REQUIRED TASKS —
A - Summarize the passage on withdrawal liability assumptions in two sentences.
B - Write the text that follows the passage on withdrawal liability assumptions under ERISA, beginning after its final sentence.

READING PASSAGE —
Moreover, it seems logical that even in a normal year (without any end-of-year financial
surprises), the information necessary to make thoughtful withdrawal liability assumptions may
not be entirely available before the end of the plan year, and an actuary needs time to collect,
review, and synthesize that information after it is all available. It is thus easy—and reasonable—
to imagine that an actuary may not be ready to state her assumptions by the Measurement Date.
If the Arbitrator’s rule were correct, this would be problematic for actuaries. On the one hand,
ERISA Sections 4213 and 4211 would require them to make assumptions measured as of the last
day of the preceding plan year that are reasonable and their best estimate. On the other hand, the
Arbitrator’s rule would require them to adopt assumptions by the Measurement Date. An
actuary would unlikely be able to satisfy both requirements as it would be difficult for an actuary
to make her best estimate without knowing all the relevant data as of the Measurement Date. In
short, the Arbitrator’s rule is inconsistent with the actuary’s obligations under ERISA Section
4213.
Metz suggests that allowing actuaries to select their assumptions at any point during the
plan year—instead of by the Measurement Date—invites abuse by funds and their actuaries.
According to Metz, the Arbitrator was rightfully concerned about bias because allowing
actuaries to select assumptions after the Measurement Date creates the opportunity for a plan’s
trustees to wait and see if there will be a significant number of withdrawing employers and, if so,
then hire a new actuary who is willing to impose a more draconian interest rate assumption on
withdrawing employers. Def. Opp. 23-25; Tr. 56:17-57:6, 57:17-22.

DATA —
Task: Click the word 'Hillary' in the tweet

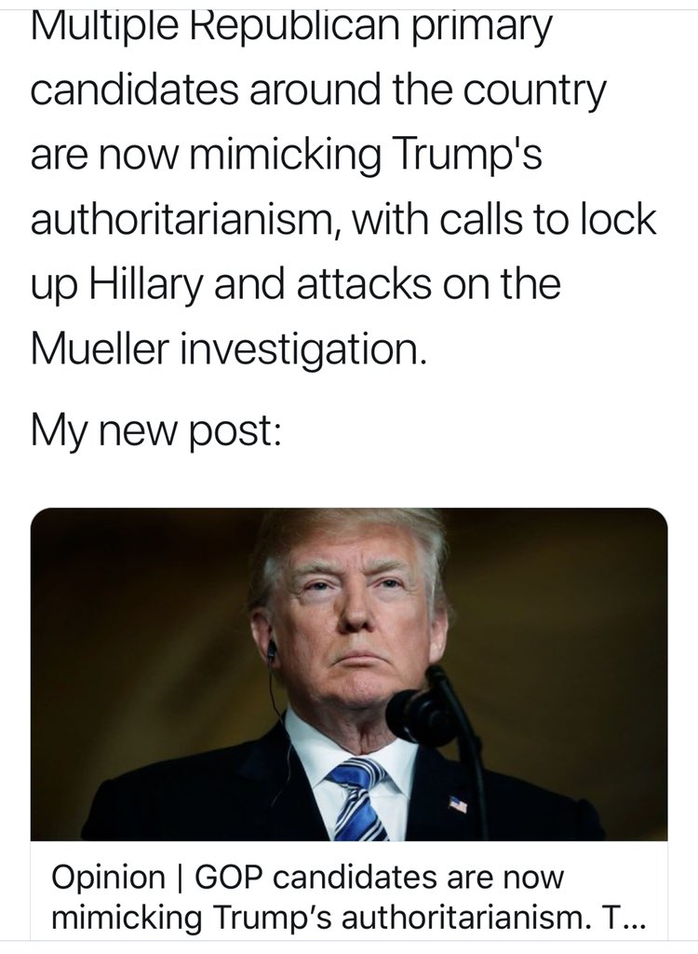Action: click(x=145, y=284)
--
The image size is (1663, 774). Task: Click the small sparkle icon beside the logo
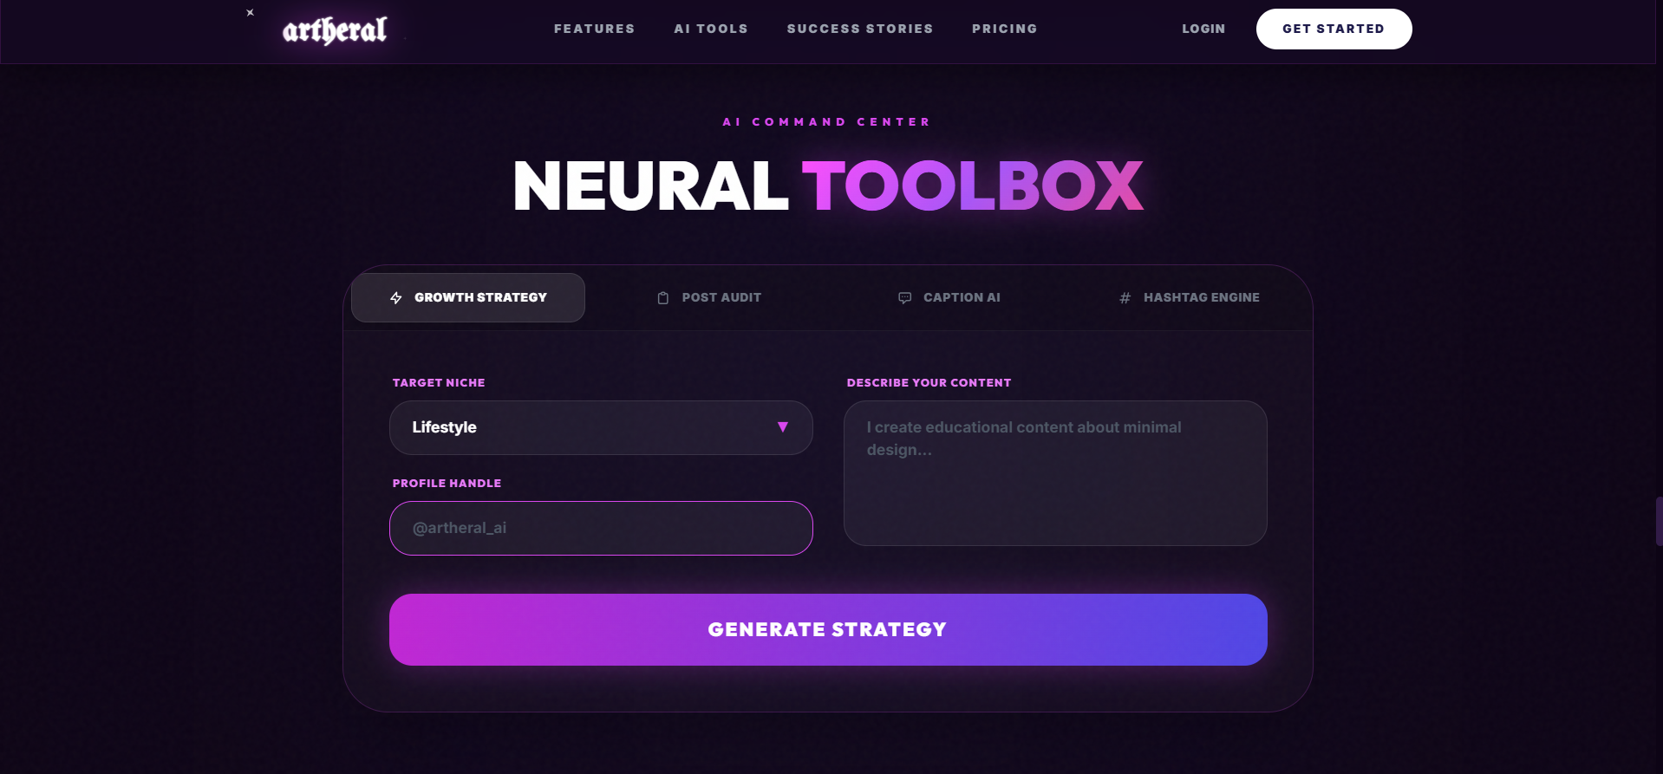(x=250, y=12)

ANSWERS FOR THIS EXERCISE —
A - The passage reasons that an actuary may reasonably be unable to state withdrawal liability assumptions by the Measurement Date, so the Arbitrator's rule requiring assumptions by that date would conflict with the actuary's obligation under ERISA Section 4213 to make reasonable, best-estimate assumptions measured as of the last day of the preceding plan year. Metz suggests that allowing assumptions to be selected after the Measurement Date invites abuse, because trustees could wait to see whether many employers withdraw and then hire a new actuary willing to impose a more draconian interest rate assumption.

B -
But the posited bias problem is not a function of the date on which the actuary sets the
rate. See Tr. 57:7-16, 57:23-58:1. A fund’s trustees, knowing that the fund is in a difficult
19
financial situation, may at any time remove one actuary in favor of another actuary who appears
to be more malleable. Indeed, in this case, Horizon was hired in the fall of 2013 and could have
adopted the PBGC rate before the Measurement Date. If Horizon had done so, Metz would not
be able to argue, as it does now, that the rate does not apply to it because the rate would have
been adopted before December 31. Yet, Metz’s concern about bias would remain. Under
ERISA, a withdrawing employer’s protection is (1) the professionalism of the actuary, see
Concrete Pipe & Prod. of California, Inc., 508 U.S. at 632 (1993) (“For a variety of reasons, this
actuary is not, like the trustees, vulnerable to suggestions of bias or its appearance. Although
plan sponsors employ them, actuaries are trained professionals subject to regulatory standards.”),
and (2) the actuary’s statutory obligation to set the withdrawal liability based on reasonable
assumptions that reflect the actuary’s best estimate. An actuary who is simply bowing to
pressure from a fund is violating her ERISA mandate, regardless of the date on which her
interest rate assumptions are finalized.16 Providing additional protections to employers, if
warranted, is best left to Congress.
B. ERISA Section 4214 Only Applies to Plan Rules and Amendments, Not
Actuarial Assumptions
Finally, Metz argues that Section 4214, which prohibits the retroactive application of plan
rules or amendments to withdrawing employers, also applies to interest rate assumptions. See
Def. Opp. 17-20. ERISA Section 4214 provides in full:
(a) No plan rule or amendment adopted after January 31, 1981, under [ERISA Sections
4209 and 4211(c)] of this title may be applied without the employer’s consent with
respect to liability for a withdrawal or partial withdrawal which occurred before the
date on which the rule or amendment was adopted.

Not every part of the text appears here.